• _Work item_:
Your answer must be the exact lines from the one with "Where should I" to the end of the data, both included, with no pictures.

Saved entries:
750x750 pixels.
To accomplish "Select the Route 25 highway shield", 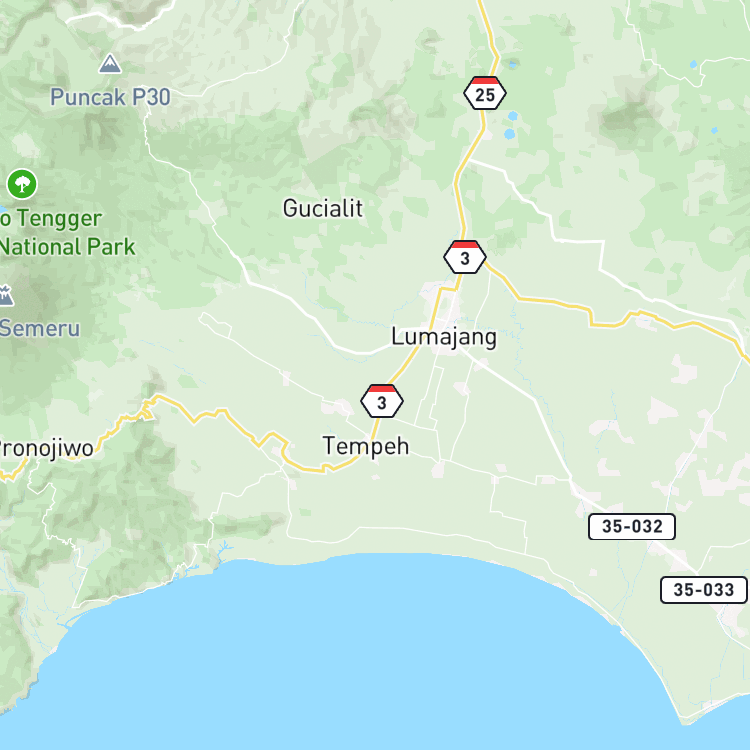I will (485, 93).
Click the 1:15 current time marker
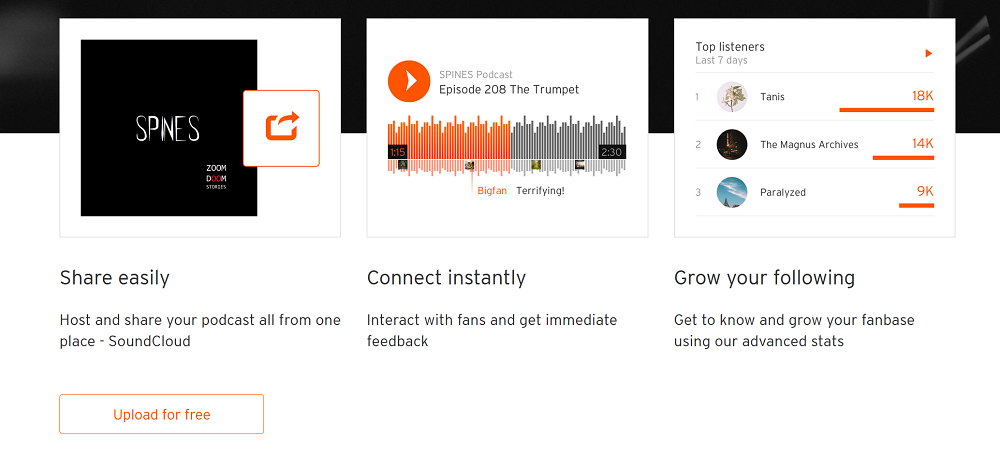The height and width of the screenshot is (450, 1000). (397, 152)
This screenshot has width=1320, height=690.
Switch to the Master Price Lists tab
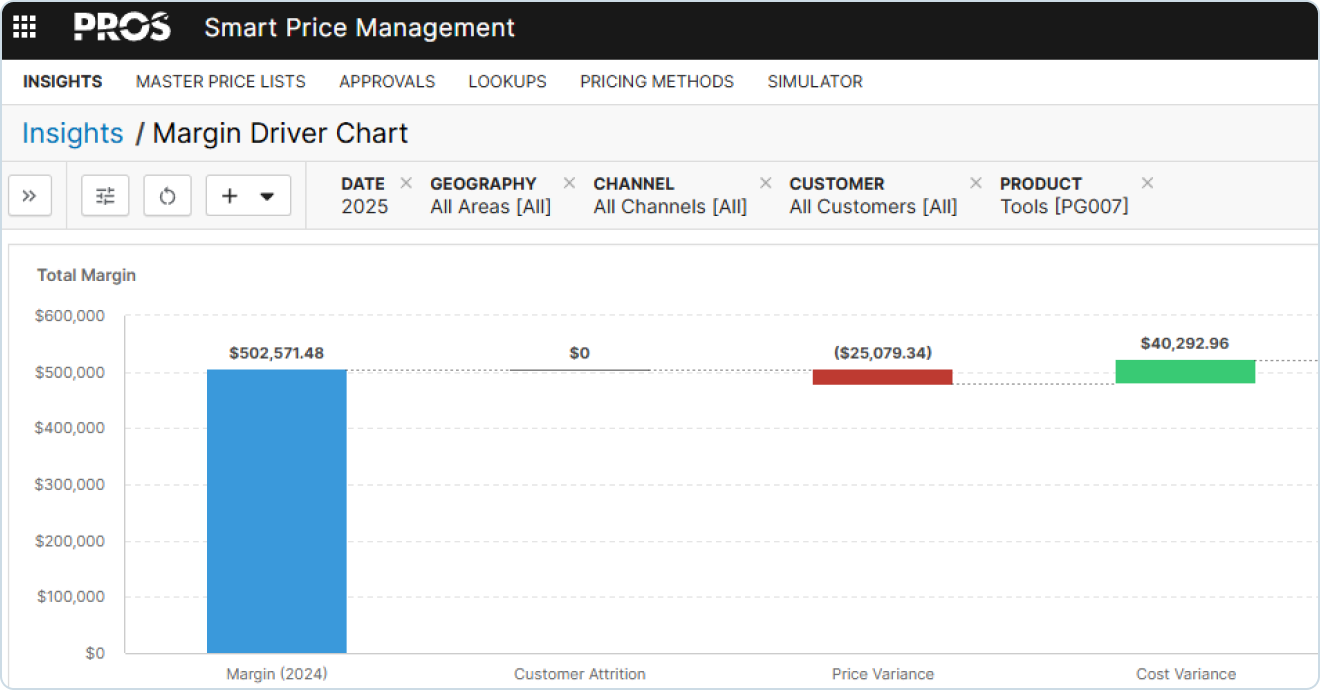[221, 82]
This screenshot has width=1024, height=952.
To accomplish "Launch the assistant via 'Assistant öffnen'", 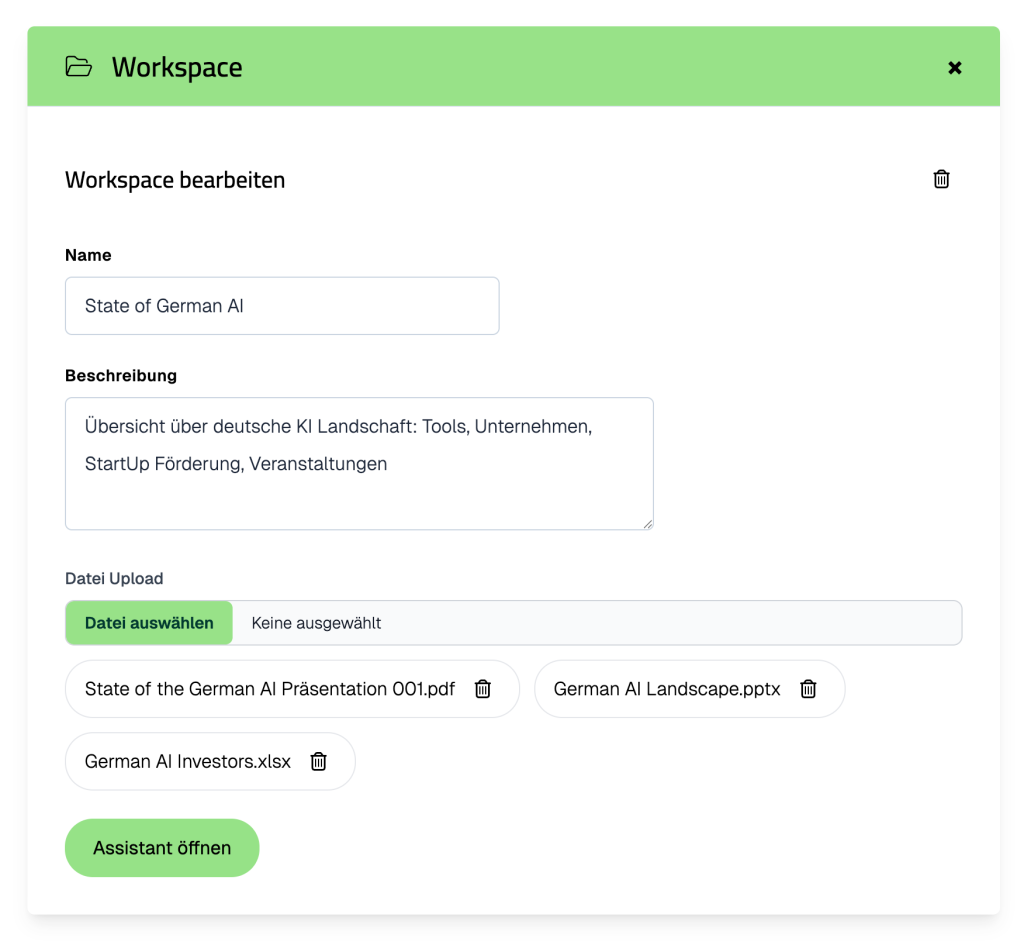I will [x=161, y=847].
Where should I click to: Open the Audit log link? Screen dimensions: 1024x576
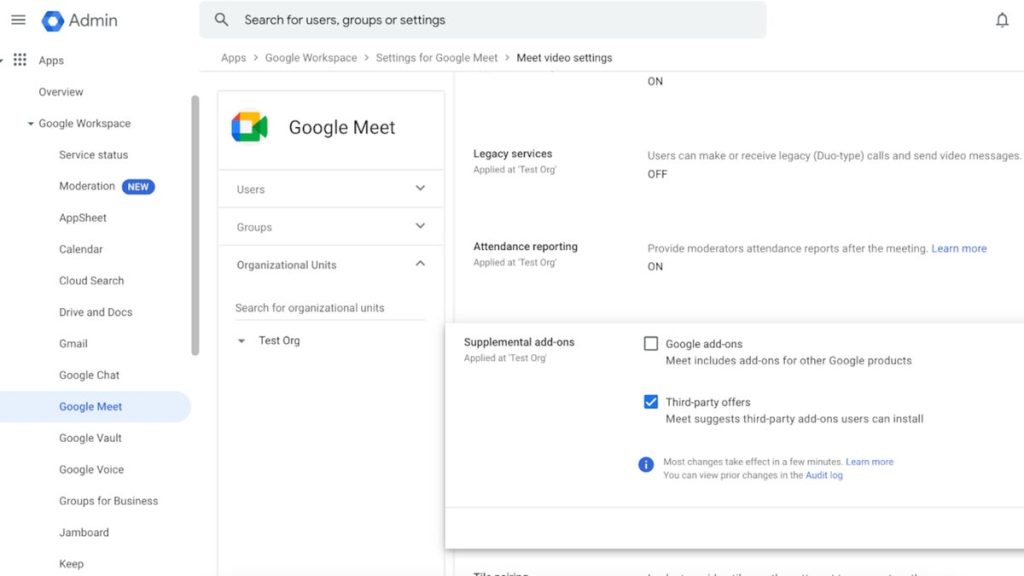tap(823, 475)
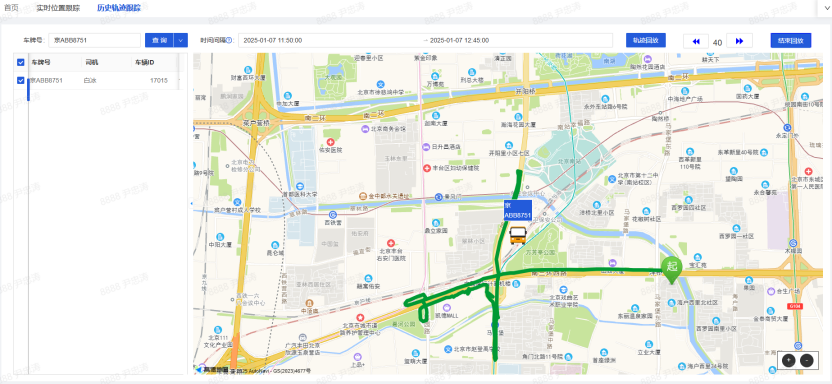This screenshot has width=832, height=384.
Task: Expand the top-right chevron dropdown
Action: click(825, 8)
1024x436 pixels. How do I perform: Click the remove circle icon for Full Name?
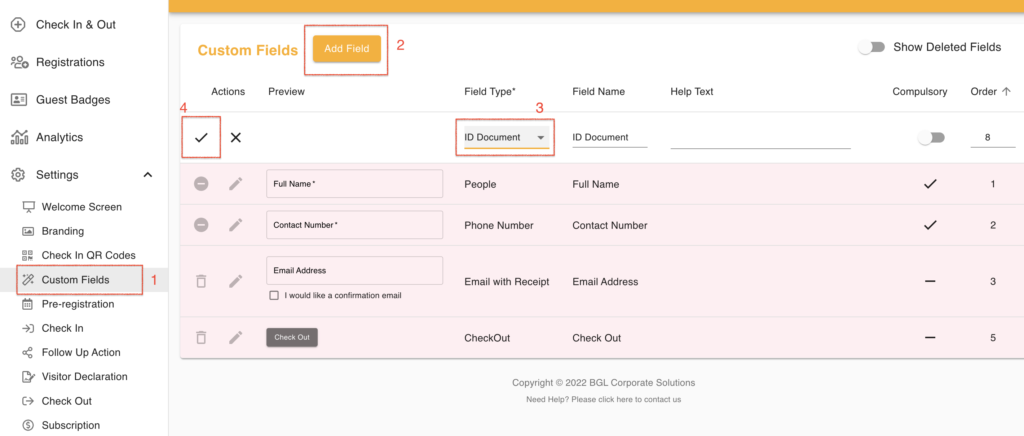coord(201,184)
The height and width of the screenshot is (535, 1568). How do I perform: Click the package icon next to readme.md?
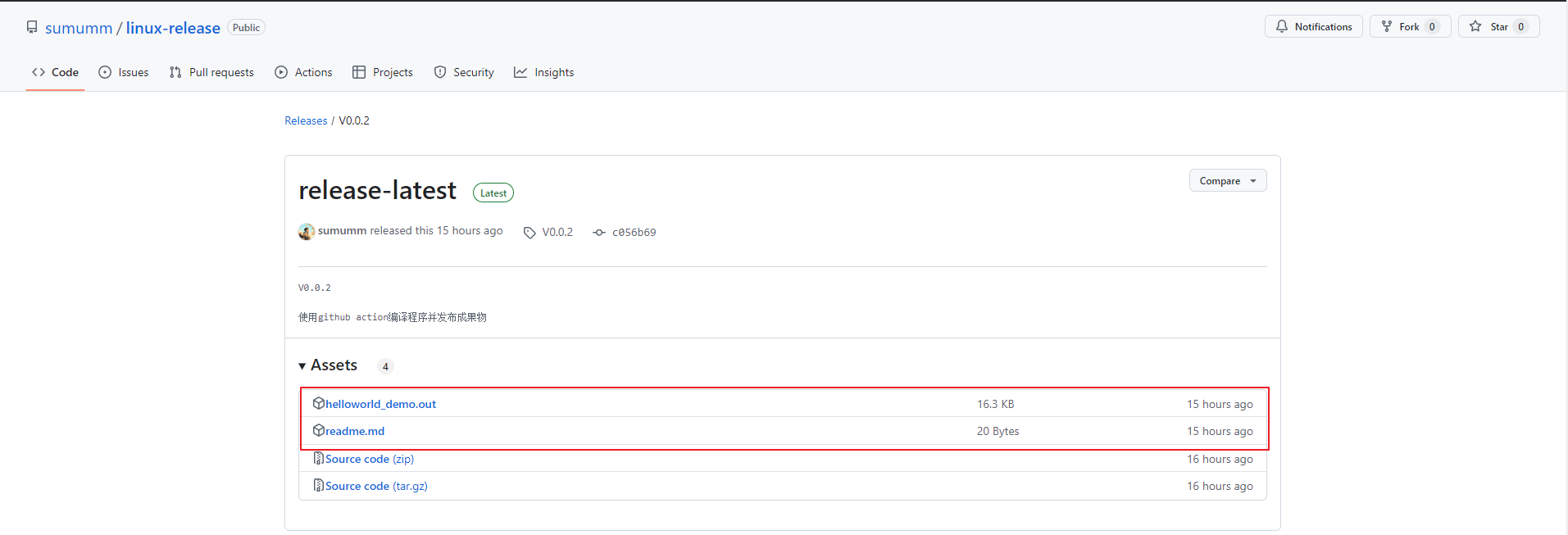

• _Expected answer_:
Where should I click to: Open the Audit log link? Screen dimensions: 1024x576
tap(823, 475)
This screenshot has width=832, height=384.
Task: Expand the top-right chevron dropdown
Action: click(825, 8)
1024x436 pixels. How do I perform: Click the remove circle icon for Full Name?
coord(201,184)
The height and width of the screenshot is (535, 1568). How do I perform: Click the package icon next to readme.md?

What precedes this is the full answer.